Wednesday, April 19, 2006

Learning By Accommodation

As for learning itself, according to the prevailing views, you are supposed to learn only during a particular part of your life: the school (university) years. This learning time is a time of fun, without too much responsibility. Then you move into real life, into work at a company where you apply your knowledge. Play stops and hard reality takes over. You are paid for what you know. The more you know (or have learned), the more you should earn. Education is not a vehicle for expanding your capability, but simply a credential for bettering your lot.

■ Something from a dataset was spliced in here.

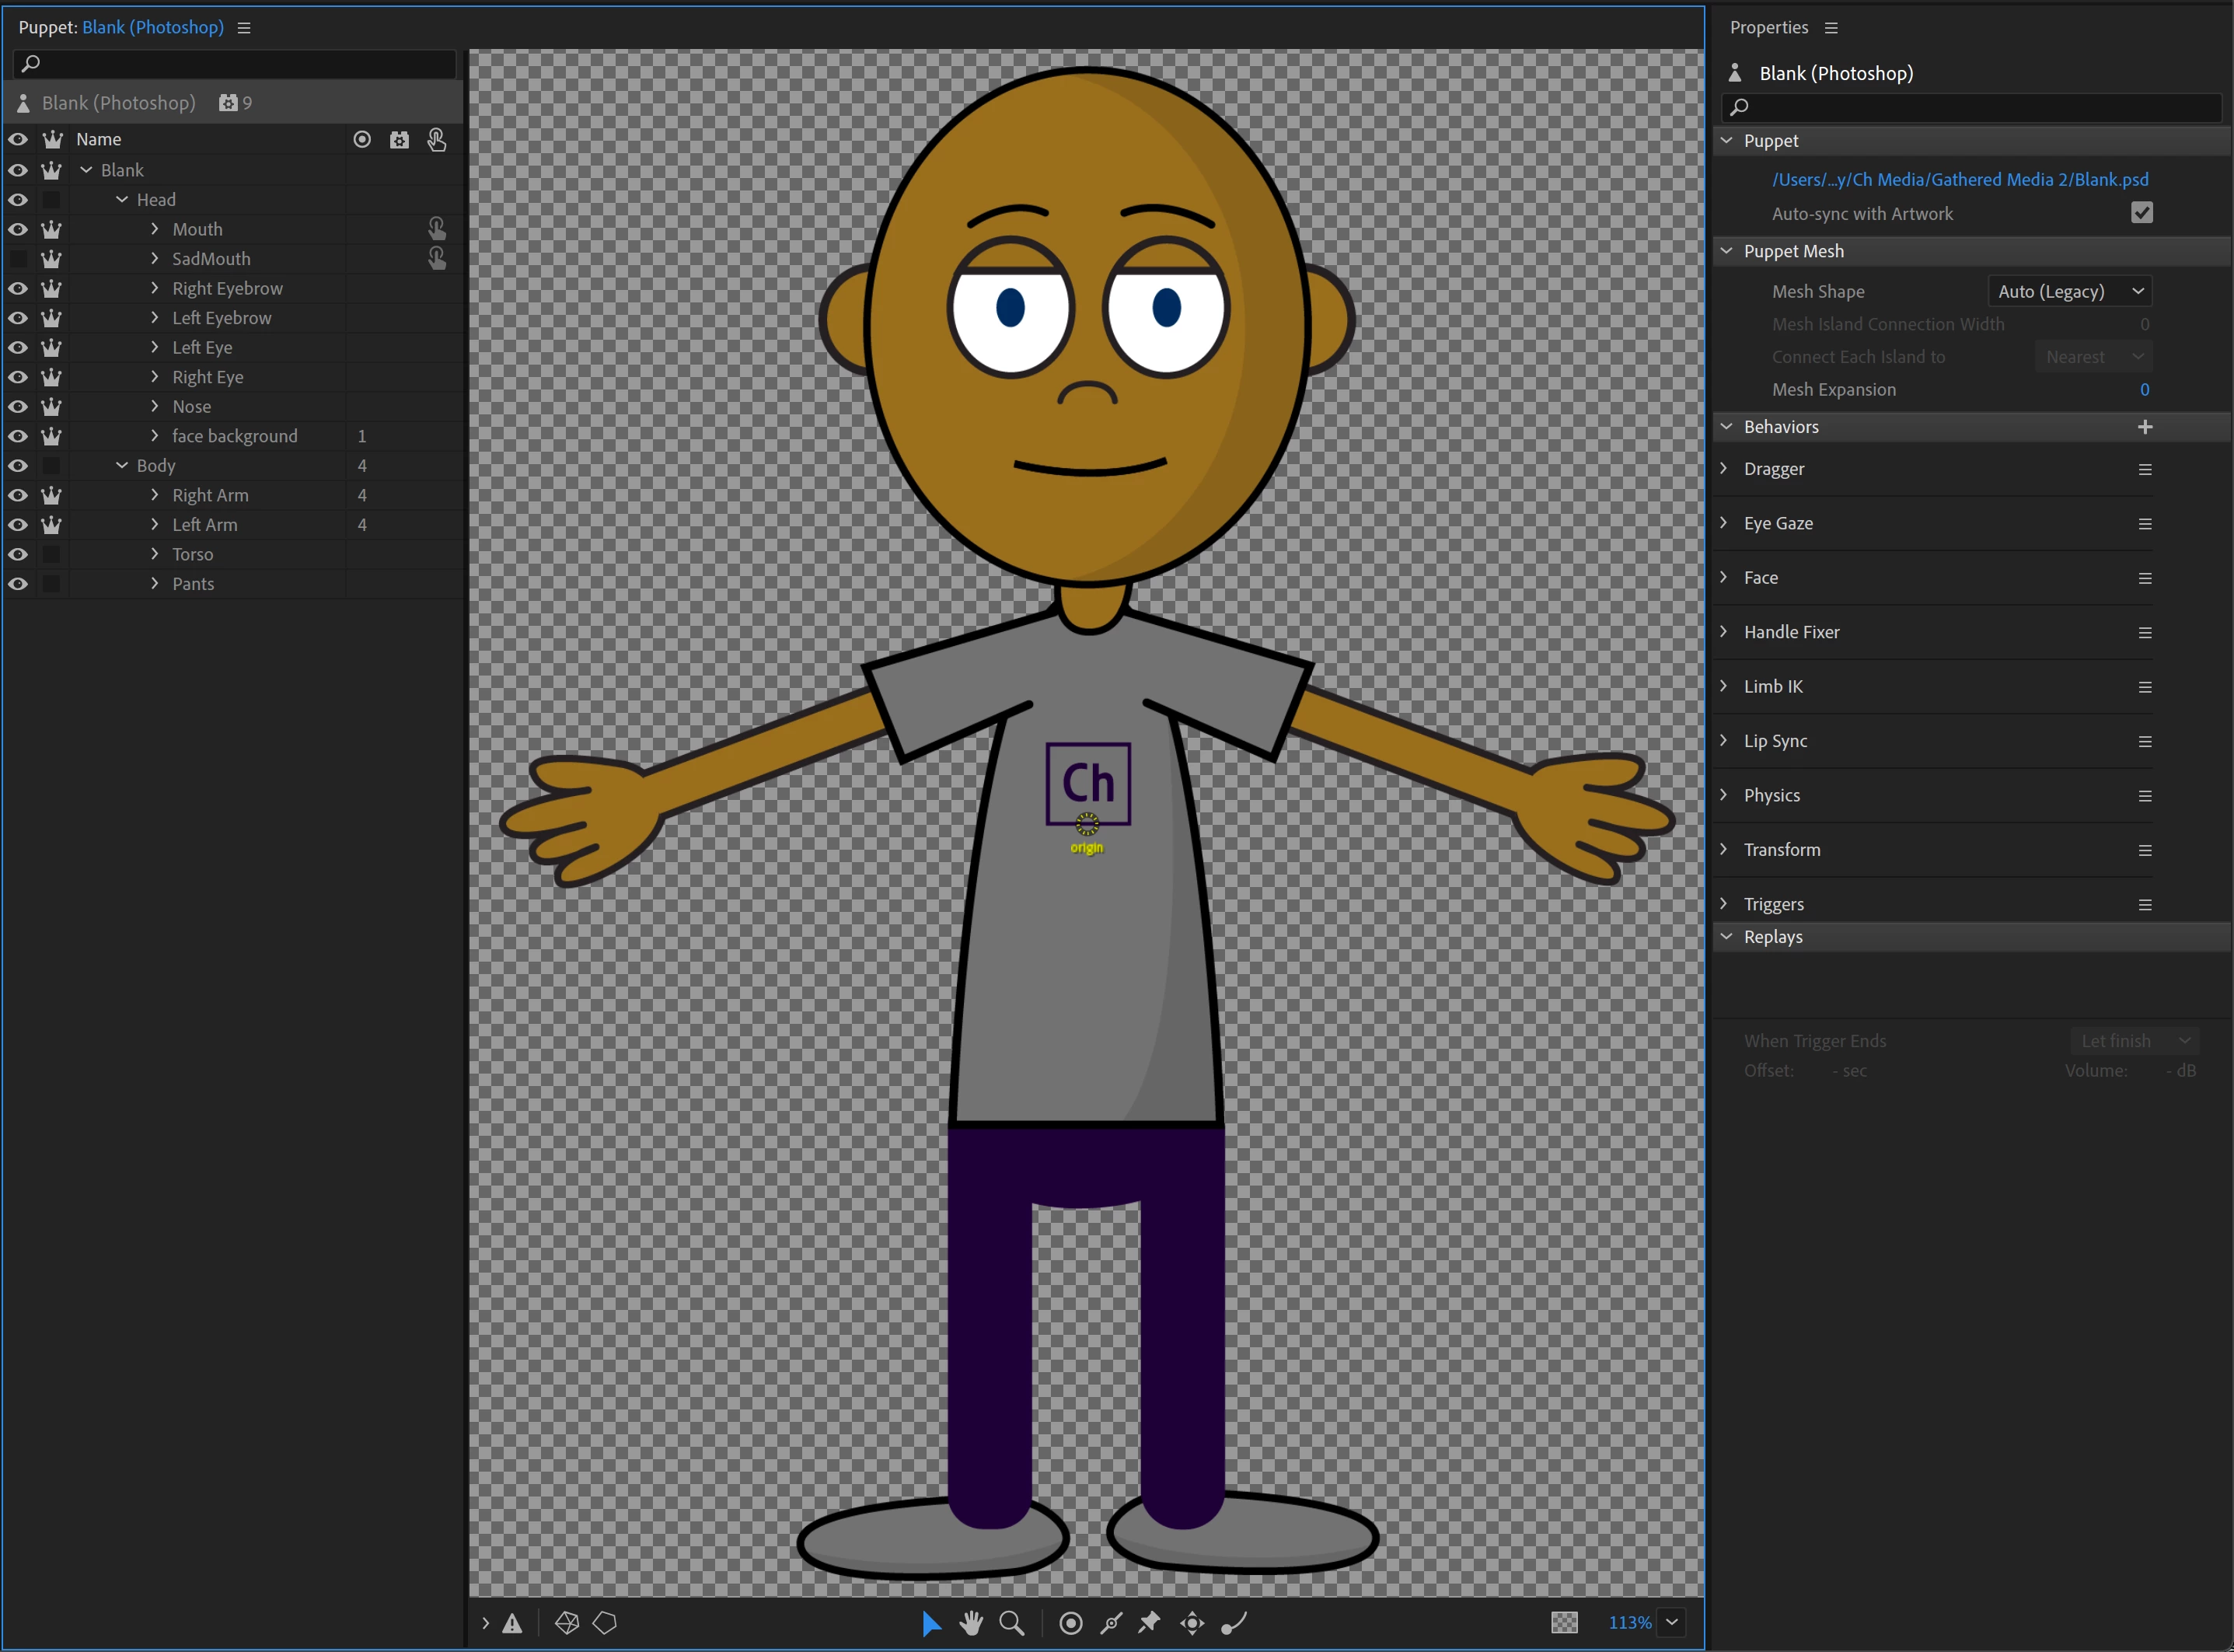
Task: Select the Dangle tool
Action: pyautogui.click(x=1234, y=1623)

Having more knowledge may ultimately mean that you becomes a leader. Then, at last, people will listen to you. They will be convinced by your logical arguments and the superior array of facts at your disposal. If they still do not carry out your commands (assuming that you have explained them clearly, reasonably, and calmly), it is probably because other people in the organization - wittingly or otherwise – put barriers in the way. It is your job to have those removed. Leadership has little to do with learning as decision making does. Indeed, when a leader says, “I learned something I didn’t know before,” it detracts from his or her ability to appear certain and thus to inspire confidence. Thus a leader who learns is a leader who is unsure.

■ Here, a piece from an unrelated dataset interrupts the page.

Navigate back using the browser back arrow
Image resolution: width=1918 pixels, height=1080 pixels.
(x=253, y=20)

This attitude is a cartoon of intelligent human life. It portrays people as cars: you start at a service station (university) and feel up your “brain tank” with knowledge. Then you use your intellectual fuel to advance down life’s highway. This view reflected in the way we recruit, remunerate, and promote people. There is no place at the top for an actor who seeks to anticipate outside events by, for example, bringing people together to look at developments that might turn into a crisis. There is no room for someone who admits that he or she does not have all the answers. The idea that the company itself could do some learning of its own does not enter into anyone’s mind.

I could easily see for myself that problem solving (and decision making) was a learning process. It was, in fact, hardly individual at all. It was primarily a social process, simple, unheroic, and unscientific.

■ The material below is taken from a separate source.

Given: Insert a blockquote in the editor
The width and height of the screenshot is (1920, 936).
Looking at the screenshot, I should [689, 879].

Suppose that you and I are part of a team, holding meetings to make a decision. Look closely at what happens during such a meeting. We talk. Ideally, we talk freely and openly. If we have any hope of reaching a decision, we know the meeting can’t be dominated by one person - certainly not by the boss. We know that nobody in the room has any solution at hand. We will have to struggle together to find an answer to a situation that concerns us all. If the meeting is to be affective, therefore, none of us can lose patience with the thought processes of our colleagues.

A modern business can no longer run by a few people who think and many people who do what they are told - the traditional military command-and-control model. Today, decisions cannot be made in the old authoritarian manner. They need interaction, intuitive reflection, and the fostering of collaborative mental models. They need play. They need creativity. They need learning. This massage goes against the traditional way in which most people look at their career position. They do not think their job in terms of learning. They feel that their leadership depends on their “knowing” - their ability to project self-assured confidence in their own information. The corollary notion, that “the best way to learn is through play,” makes the message even less palatable.

To have to learn something meant you didn’t know it in the first place, and for people who are grown up in authoritarian environment, it was consider much better to lie and give an answer - any answer - than to admit you don’t know. This attitude is still ingrained in many companies - sometimes deeply ingrained.

Ultimately, if companies do not embrace the hypothesis of “accelerating learning” and the concept of “play” - of creativity - they will suffer the serious long-term effect of learning more slowly than their competitors.

The activity most people have in mind when they think of learning - being exposed to facts and assimilating them intellectually. In this activity, there are ready-made ideas and structures that fit the situation. These ideas can be transmitted from one individual to another. This is the learning activity of the traditional lecture hall or classroom; it is so prevalent that many of us are conditioned to equate learning with teaching.

In company, the closest one gets to teaching is when an expert or a consultant stands up in a management meeting and doles out his or her wisdom. This teaching is not the dominant method for training in companies. That’s just as well – it shows that in companies, when performance counts, people recognize that teaching is an ineffective route to learning.

The other type of learning, as Piaget puts it, is learning by accommodation. In this type of learning, you undergo an internal structural change in your beliefs, ideas, and attitudes. When we learn by assimilation, says Piaget, the lectures and books of conventional school learning are sufficient. But learning by accommodation requires much more. It is an experiential process by which you participate fully, with all your intellect and heart, not knowing what the final result will be, but knowing that you will be different when you come out the other end. This interrelationship with the environment actually makes you grow, survive, and develop your potential. Someone who undergoes a course of military training, for example, will no longer think or act the same way as before; the same is true for someone who goes through the rigors of in-depth professional school or corporations.